## Required action
Set down the whole listing verbatim.
——
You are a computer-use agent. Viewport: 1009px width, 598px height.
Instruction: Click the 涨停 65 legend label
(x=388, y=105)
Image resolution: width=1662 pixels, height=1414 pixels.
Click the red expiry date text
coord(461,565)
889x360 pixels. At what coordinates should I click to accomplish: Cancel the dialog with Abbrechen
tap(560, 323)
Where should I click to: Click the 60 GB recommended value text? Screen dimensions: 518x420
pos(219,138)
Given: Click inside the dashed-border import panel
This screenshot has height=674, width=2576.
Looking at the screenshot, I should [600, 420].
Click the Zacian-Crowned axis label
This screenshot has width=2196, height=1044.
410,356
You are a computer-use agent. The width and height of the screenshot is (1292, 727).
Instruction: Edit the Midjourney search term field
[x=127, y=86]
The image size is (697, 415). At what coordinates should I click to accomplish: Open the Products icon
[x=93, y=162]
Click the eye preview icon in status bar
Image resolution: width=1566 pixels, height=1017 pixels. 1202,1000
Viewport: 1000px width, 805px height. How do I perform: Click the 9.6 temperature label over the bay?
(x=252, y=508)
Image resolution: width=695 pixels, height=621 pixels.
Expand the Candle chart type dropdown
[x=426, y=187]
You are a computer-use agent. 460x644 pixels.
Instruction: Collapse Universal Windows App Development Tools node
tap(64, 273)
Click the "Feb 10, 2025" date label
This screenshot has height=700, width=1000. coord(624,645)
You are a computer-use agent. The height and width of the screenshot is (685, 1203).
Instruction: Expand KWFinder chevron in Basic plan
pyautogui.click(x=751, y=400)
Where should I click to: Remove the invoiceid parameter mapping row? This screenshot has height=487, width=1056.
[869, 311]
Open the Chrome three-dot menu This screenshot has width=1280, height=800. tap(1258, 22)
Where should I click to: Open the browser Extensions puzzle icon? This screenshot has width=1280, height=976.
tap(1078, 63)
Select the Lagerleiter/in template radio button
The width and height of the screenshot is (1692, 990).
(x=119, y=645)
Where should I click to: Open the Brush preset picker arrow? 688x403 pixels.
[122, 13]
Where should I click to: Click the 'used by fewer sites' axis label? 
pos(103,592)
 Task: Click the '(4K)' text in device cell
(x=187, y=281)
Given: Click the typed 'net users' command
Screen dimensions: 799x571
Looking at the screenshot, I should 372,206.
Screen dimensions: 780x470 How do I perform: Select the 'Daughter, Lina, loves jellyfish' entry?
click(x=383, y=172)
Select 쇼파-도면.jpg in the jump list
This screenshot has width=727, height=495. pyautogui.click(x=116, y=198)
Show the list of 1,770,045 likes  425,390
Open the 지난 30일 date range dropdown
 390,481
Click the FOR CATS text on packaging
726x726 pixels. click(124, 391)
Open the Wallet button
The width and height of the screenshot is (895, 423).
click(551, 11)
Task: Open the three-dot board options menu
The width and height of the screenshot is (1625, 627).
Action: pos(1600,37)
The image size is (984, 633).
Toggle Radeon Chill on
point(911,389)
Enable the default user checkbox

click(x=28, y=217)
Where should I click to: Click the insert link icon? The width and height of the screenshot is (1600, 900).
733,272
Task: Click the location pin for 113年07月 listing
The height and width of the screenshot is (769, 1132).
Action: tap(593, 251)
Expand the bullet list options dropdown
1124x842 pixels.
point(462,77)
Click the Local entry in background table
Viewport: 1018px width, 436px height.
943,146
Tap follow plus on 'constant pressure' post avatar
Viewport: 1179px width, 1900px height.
——
## Solved problem
You are a computer-use agent. Viewport: 1009px width, 598px height.
Instruction: Click the 涨停 65 legend label
(x=388, y=105)
Image resolution: width=1662 pixels, height=1414 pixels.
Click the red expiry date text
coord(461,565)
889x360 pixels. At what coordinates should I click to accomplish: Cancel the dialog with Abbrechen
tap(560, 323)
Where should I click to: Click the 60 GB recommended value text? Screen dimensions: 518x420
pos(219,138)
Given: Click inside the dashed-border import panel
This screenshot has height=674, width=2576.
Looking at the screenshot, I should [600, 420].
Click the Zacian-Crowned axis label
This screenshot has width=2196, height=1044.
410,356
You are a computer-use agent. The width and height of the screenshot is (1292, 727).
Instruction: Edit the Midjourney search term field
[x=127, y=86]
The image size is (697, 415). At what coordinates should I click to accomplish: Open the Products icon
[x=93, y=162]
Click the eye preview icon in status bar
Image resolution: width=1566 pixels, height=1017 pixels. 1202,1000
Viewport: 1000px width, 805px height. How do I perform: Click the 9.6 temperature label over the bay?
(x=252, y=508)
Image resolution: width=695 pixels, height=621 pixels.
Expand the Candle chart type dropdown
[x=426, y=187]
You are a computer-use agent. 460x644 pixels.
Instruction: Collapse Universal Windows App Development Tools node
tap(64, 273)
Click the "Feb 10, 2025" date label
This screenshot has height=700, width=1000. coord(624,645)
You are a computer-use agent. The height and width of the screenshot is (685, 1203).
Instruction: Expand KWFinder chevron in Basic plan
pyautogui.click(x=751, y=400)
Where should I click to: Remove the invoiceid parameter mapping row? This screenshot has height=487, width=1056.
[869, 311]
Open the Chrome three-dot menu This screenshot has width=1280, height=800. tap(1258, 22)
Where should I click to: Open the browser Extensions puzzle icon? This screenshot has width=1280, height=976.
tap(1078, 63)
Select the Lagerleiter/in template radio button
The width and height of the screenshot is (1692, 990).
(x=119, y=645)
Where should I click to: Open the Brush preset picker arrow? 688x403 pixels.
[122, 13]
Where should I click to: Click the 'used by fewer sites' axis label? 
pos(103,592)
 Task: Click the '(4K)' text in device cell
(x=187, y=281)
Given: Click the typed 'net users' command
Screen dimensions: 799x571
Looking at the screenshot, I should 372,206.
Screen dimensions: 780x470 How do I perform: Select the 'Daughter, Lina, loves jellyfish' entry?
click(x=383, y=172)
Select 쇼파-도면.jpg in the jump list
This screenshot has width=727, height=495. pyautogui.click(x=116, y=198)
Show the list of 1,770,045 likes  425,390
Open the 지난 30일 date range dropdown
 390,481
Click the FOR CATS text on packaging
726x726 pixels. click(124, 391)
Open the Wallet button
The width and height of the screenshot is (895, 423).
click(551, 11)
Task: Open the three-dot board options menu
The width and height of the screenshot is (1625, 627).
Action: pos(1600,37)
The image size is (984, 633).
Toggle Radeon Chill on
point(911,389)
Enable the default user checkbox

click(x=28, y=217)
Where should I click to: Click the insert link icon? The width and height of the screenshot is (1600, 900).
733,272
Task: Click the location pin for 113年07月 listing
The height and width of the screenshot is (769, 1132).
Action: tap(593, 251)
Expand the bullet list options dropdown
1124x842 pixels.
point(462,77)
Click the Local entry in background table
Viewport: 1018px width, 436px height.
943,146
Tap follow plus on 'constant pressure' post avatar
Viewport: 1179px width, 1900px height.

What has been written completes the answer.